Zoe: A Virtual Talking Head That Can Express Human Emotions

Posted: March 21, 2013 by phaedrap1 in News, Science
Tags: Virtual Reality

– Scientists are making a lot of progress in the area of artificial intelligence.

We have previously seen examples of robots like Nico that can learn how to become self-ware.

Researchers are also working on the first ever Super-Turing computer based on Analog Recurrent Neural Networks. A Super-Turing machine should be as adaptable and intelligent as the human brain.

Now, a group of researchers just announced they have successfully developed Zoe, a digital talking head which can express human emotions on demand with “unprecedented realism” and could herald a new era of human-computer interaction.

According to the developers, this virtual “talking head” can express a full range of human emotions and could be used as a digital personal assistant, or to replace texting with “face messaging”.

The lifelike face can display emotions such as happiness, anger, and fear, and changes its voice to suit any feeling the user wants it to simulate. Users can type in any message, specifying the requisite emotion as well, and the face recites the text. According to its designers, it is the most expressive controllable avatar ever created, replicating human emotions with unprecedented realism.

Meet Zoe, digital talking head and interface of the future. The virtual talking head, “Zoe”, uses a basic set of six simulated emotions which can then be adjusted and combined. (Credit: Toshiba Cambridge Research Lab / Department of Engineering, University of Cambridge)

The system, called “Zoe,” is the result of a collaboration between researchers at Toshiba’s Cambridge Research Lab and the University of Cambridge’s Department of Engineering. Students have already spotted a striking resemblance between the disembodied head and Holly, the ship’s computer in the British sci-fi comedy, Red Dwarf.

Appropriately enough, the face is actually that of Zoe Lister, an actress perhaps best-known as Zoe Carpenter in the Channel 4 series, Hollyoaks. To recreate her face and voice, researchers spent several days recording Zoe’s speech and facial expressions. The result is a system that is light enough to work in mobile technology, and could be used as a personal assistant in smartphones, or to “face message” friends.

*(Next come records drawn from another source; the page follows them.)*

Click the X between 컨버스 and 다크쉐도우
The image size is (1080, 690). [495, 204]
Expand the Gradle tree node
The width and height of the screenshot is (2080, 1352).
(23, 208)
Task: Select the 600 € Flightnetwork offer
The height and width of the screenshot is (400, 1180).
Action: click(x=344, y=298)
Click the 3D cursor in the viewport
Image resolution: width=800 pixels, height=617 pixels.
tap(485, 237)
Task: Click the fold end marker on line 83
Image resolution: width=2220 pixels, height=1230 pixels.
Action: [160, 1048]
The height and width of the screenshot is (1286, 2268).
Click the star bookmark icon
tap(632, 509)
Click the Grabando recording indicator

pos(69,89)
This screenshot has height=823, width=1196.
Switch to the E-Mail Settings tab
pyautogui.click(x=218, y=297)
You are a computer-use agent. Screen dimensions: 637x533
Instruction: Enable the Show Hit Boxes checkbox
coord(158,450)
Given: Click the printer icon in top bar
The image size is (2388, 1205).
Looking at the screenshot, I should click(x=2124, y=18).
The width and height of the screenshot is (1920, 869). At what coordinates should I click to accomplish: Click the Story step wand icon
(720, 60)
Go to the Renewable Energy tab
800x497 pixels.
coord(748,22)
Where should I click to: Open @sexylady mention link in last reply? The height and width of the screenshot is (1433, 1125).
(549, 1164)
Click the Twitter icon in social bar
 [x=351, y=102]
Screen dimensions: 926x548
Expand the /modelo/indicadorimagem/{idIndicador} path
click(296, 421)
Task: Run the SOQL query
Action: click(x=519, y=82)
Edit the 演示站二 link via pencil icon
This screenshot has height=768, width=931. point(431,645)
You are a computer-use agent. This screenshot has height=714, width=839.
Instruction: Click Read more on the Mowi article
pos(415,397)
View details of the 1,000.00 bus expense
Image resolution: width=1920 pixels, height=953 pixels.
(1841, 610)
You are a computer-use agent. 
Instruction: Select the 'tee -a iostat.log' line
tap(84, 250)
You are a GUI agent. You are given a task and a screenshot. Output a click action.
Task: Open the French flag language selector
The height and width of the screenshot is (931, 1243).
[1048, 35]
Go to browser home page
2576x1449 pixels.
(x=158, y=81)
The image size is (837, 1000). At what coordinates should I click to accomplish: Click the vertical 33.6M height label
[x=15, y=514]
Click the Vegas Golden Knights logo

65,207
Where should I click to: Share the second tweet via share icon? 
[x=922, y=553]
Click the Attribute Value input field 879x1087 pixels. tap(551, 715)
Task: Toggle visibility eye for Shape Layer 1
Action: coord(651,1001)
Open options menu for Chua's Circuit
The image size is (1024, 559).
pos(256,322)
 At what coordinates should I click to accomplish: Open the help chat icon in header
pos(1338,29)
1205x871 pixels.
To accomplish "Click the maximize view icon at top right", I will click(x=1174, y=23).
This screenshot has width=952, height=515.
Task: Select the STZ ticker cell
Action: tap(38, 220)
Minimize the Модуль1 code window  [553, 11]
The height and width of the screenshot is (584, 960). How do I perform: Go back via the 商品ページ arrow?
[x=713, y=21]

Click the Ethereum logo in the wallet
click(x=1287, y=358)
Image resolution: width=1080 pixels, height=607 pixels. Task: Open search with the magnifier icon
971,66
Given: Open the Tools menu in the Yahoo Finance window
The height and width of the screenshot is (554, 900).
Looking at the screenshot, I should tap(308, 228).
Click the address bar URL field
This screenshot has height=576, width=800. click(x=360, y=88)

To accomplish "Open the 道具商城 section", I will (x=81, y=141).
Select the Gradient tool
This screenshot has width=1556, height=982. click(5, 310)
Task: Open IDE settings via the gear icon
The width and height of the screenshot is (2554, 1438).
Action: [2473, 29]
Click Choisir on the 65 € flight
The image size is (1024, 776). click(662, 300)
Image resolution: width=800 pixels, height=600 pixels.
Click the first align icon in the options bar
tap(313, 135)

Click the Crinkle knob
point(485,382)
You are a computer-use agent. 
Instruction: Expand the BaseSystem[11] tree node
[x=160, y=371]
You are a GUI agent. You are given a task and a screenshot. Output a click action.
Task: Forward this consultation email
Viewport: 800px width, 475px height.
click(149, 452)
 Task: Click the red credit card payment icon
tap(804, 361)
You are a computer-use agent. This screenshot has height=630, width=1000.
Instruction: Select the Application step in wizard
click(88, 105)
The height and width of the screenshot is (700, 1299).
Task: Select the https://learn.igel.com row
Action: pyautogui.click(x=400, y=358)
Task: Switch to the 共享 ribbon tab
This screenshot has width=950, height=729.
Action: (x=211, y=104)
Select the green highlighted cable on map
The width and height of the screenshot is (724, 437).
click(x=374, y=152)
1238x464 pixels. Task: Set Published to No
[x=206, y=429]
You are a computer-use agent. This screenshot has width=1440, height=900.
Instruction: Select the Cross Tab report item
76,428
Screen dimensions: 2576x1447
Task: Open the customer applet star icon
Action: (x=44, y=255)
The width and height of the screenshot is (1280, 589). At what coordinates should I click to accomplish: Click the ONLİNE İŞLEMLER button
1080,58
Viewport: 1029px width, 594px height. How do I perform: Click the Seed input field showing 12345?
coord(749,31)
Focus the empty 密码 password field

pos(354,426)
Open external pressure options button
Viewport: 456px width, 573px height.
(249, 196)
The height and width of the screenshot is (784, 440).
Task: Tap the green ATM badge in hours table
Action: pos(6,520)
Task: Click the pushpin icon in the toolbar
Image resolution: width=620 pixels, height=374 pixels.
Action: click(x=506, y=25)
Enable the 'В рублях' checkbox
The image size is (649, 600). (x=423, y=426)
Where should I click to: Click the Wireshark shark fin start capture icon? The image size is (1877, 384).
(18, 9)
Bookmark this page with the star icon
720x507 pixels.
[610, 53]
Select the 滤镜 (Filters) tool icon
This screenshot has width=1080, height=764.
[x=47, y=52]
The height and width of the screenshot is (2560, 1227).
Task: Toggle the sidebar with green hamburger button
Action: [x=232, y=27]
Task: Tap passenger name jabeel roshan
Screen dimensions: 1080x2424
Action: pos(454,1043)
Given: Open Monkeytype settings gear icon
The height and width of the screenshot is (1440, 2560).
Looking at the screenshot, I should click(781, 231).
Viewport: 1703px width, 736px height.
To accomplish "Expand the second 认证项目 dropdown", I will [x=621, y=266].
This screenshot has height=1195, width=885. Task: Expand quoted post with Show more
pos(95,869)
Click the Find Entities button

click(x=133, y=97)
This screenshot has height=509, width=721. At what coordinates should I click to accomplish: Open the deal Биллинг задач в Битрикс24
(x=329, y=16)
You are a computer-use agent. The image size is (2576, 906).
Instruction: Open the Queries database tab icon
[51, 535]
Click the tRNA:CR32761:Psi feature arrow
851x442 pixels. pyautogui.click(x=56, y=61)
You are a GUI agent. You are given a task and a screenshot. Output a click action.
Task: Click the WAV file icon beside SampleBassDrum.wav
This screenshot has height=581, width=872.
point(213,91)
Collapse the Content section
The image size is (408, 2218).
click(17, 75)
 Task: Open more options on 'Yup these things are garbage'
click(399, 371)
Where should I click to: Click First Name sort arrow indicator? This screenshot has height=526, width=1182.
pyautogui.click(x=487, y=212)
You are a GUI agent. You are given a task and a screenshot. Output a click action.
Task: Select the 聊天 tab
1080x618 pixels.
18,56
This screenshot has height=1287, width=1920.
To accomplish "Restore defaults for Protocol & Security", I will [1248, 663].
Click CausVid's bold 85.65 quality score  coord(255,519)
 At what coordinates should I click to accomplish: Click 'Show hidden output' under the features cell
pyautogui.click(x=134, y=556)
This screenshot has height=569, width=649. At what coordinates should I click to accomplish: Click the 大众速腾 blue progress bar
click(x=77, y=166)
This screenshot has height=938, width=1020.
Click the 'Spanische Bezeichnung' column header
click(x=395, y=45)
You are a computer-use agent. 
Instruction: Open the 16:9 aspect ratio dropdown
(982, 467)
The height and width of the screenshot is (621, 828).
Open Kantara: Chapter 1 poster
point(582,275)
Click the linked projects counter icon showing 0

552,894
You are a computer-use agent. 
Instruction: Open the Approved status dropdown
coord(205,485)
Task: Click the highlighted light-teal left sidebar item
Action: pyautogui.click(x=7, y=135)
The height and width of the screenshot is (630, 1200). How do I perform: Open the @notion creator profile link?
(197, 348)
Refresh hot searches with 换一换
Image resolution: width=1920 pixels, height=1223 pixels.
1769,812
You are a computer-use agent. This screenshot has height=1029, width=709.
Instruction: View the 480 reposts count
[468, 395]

The framework behind “Zoe” is also a template that, before long, could enable people to upload their own faces and voices, but in a matter of seconds, rather than days.That means that in the future, users will be able to customise and personalise their own, emotionally realistic, digital assistants.

If this can be developed, then a user could, for example, text the message “I’m going to be late” and ask it to set the emotion to “frustrated.”

Their friend would then receive a “face message” that looked like the sender, repeating the message in a frustrated way.

“This technology could be the start of a whole new generation of interfaces which make interacting with a computer much more like talking to another human being,” Professor Roberto Cipolla, from the Department of Engineering, University of Cambridge, said.

“It took us days to create Zoe, because we had to start from scratch and teach the system to understand language and expression. Now that it already understands those things, it shouldn’t be too hard to transfer the same blueprint to a different voice and face.”

Holly, in the British sci-fi comedy, Red Dwarf is an “intelligent” computer. Holly’s user interface appears on ship screens as a disembodied human head on a black background, and can also be downloaded into a watch worn.

As well as being more expressive than any previous system, Zoe is also remarkably data-light. The program used to run her is just tens of megabytes in size, which means that it can be easily incorporated into even the smallest computer devices, including tablets and smartphones.

It works by using a set of fundamental, “primary colour” emotions. Zoe’s voice, for example, has six basic settings — Happy, Sad, Tender, Angry, Afraid and Neutral. The user can adjust these settings to different levels, as well as altering the pitch, speed and depth of the voice itself.

By combining these levels, it becomes possible to pre-set or create almost infinite emotional combinations. For instance, combining happiness with tenderness and slightly increasing the speed and depth of the voice makes it sound friendly and welcoming. A combination of speed, anger and fear makes Zoe sound as if she is panicking. This allows for a level of emotional subtlety which, the designers say, has not been possible in other avatars like Zoe until now.

“Present day human-computer interaction still revolves around typing at a keyboard or moving and pointing with a mouse.” Cipolla added.

“For a lot of people, that makes computers difficult and frustrating to use.

In the future, we will be able to open up computing to far more people if they can speak and gesture to machines in a more natural way. That is why we created Zoe — a more expressive, emotionally responsive face that human beings can actually have a conversation with.”